#### Text zum Lesen ####

Ausländische Fachkräfte
Vielleicht bleibt sie bis zur Rente
Foto: privat
Es war kein leichter Schritt für Nivya Sarinkumar. Vier Jahre hat sie als Krankenpflegerin im Süden Indiens gearbeitet, bis sie sich entschloss, als Altenpflegerin nach Deutschland zu gehen. „Um meine Karriere voranzutreiben und damit ich mich finanziell besser um meine Familie kümmern kann“, sagt sie. Ein Jahr büffelte die Frau aus der Hafenstadt Alappuzha Deutsch. Dann wagte sie mit der Hilfe einer indischen Personalvermittlungsagentur den Sprung ins Saarland.
Seit anderthalb Jahren arbeitet Sarinkumar (32) in einem katholischen Seniorenzentrum, dem Hanns-Joachim-Haus in Kleinblittersdorf, und kümmert sich um pflegebedürftige alte und demenzkranke Menschen. Bei den Kollegen ist sie beliebt. „In Deutschland finde ich eigentlich alles gut. Ich verdiene gut, mein Job ist weniger stressig als in Indien und ich habe nette Kollegen und eine tolle Chefin“, sagt Sarinkumar und lacht.
„Das ist jedes Mal ein Kampf“
Doch die Auswanderung in ein fernes Land hat für die Inderin auch einen Preis. Mit ihrem sechsjährigen Sohn, um den sich derzeit neben ihrem Mann vor allem die Schwiegereltern kümmern, kommuniziert sie seither nur per Video-Telefonie. Doch irgendwann möchte sie ihren Mann und Sohn zu sich nach Deutschland holen. Mindestens zehn Jahre möchte sie bleiben, „vielleicht sogar bis zur Rente“, sagt die Inderin.
Ohne Menschen wie Sarinkumar stünde die Altenpflege in Deutschland bereits heute vor großen Nöten. Wegen zunehmenden Personalmangels wurden einige stationäre Einrichtungen schon geschlossen oder mussten ihr Platzangebot reduzieren – obwohl die Zahl der Bedürftigen wächst.
„Das ist jedes Mal ein langer Kampf, wenn wir eine Stelle neu besetzen müssen. Oft dauert das ein Jahr – wenn es überhaupt klappt“, sagt Rebekka Schmitt-Hill, die Leiterin des Hanns-Joachim-Hauses. 2022 ist die Caritas-Trägergesellschaft Saarbrücken, zu der auch das Kleinblittersdorfer Seniorenzentrum gehört, wie viele anderen Einrichtungen im Land dazu übergegangen, ihr Personal auch im Ausland zu akquirieren, erklärt Schmitt-Hill. Vor allem aus Indien, Kamerun, Togo, Vietnam und Mexiko kamen zuletzt viele Pflegekräfte nach Deutschland.

####

_Aufgabenstellung:_
(A) Fasse den Text über ausländische Pflegekräfte in zwei Sätzen zusammen.
(B) Zitiere aus dem Text über ausländische Pflegekräfte die Stelle von „Seit anderthalb Jahren“ bis „sagt die Inderin.“.
Die Datensätze haben mit dem Text nichts zu tun.

#### Gezeigtes Material ####

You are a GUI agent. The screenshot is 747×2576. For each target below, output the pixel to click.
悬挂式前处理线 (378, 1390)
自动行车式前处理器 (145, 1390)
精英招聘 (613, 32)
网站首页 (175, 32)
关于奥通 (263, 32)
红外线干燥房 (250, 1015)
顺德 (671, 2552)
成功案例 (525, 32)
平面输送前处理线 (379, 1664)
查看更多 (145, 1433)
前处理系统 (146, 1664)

####

_Antworten je Aufgabe:_
(A) Nivya Sarinkumar hat vier Jahre als Krankenpflegerin in Südindien gearbeitet und ist nach einem Jahr Deutschlernen als Altenpflegerin ins Saarland gegangen. Dort arbeitet sie seit anderthalb Jahren gern in einem katholischen Seniorenzentrum in Kleinblittersdorf, spricht mit ihrem sechsjährigen Sohn aber nur per Videotelefonie, während viele Einrichtungen wegen des Personalmangels wie die Caritas-Trägergesellschaft Saarbrücken seit 2022 Personal auch im Ausland suchen.

(B)
Seit anderthalb Jahren arbeitet Sarinkumar (32) in einem katholischen Seniorenzentrum, dem Hanns-Joachim-Haus in Kleinblittersdorf, und kümmert sich um pflegebedürftige alte und demenzkranke Menschen. Bei den Kollegen ist sie beliebt. „In Deutschland finde ich eigentlich alles gut. Ich verdiene gut, mein Job ist weniger stressig als in Indien und ich habe nette Kollegen und eine tolle Chefin“, sagt Sarinkumar und lacht.
„Das ist jedes Mal ein Kampf“
Doch die Auswanderung in ein fernes Land hat für die Inderin auch einen Preis. Mit ihrem sechsjährigen Sohn, um den sich derzeit neben ihrem Mann vor allem die Schwiegereltern kümmern, kommuniziert sie seither nur per Video-Telefonie. Doch irgendwann möchte sie ihren Mann und Sohn zu sich nach Deutschland holen. Mindestens zehn Jahre möchte sie bleiben, „vielleicht sogar bis zur Rente“, sagt die Inderin.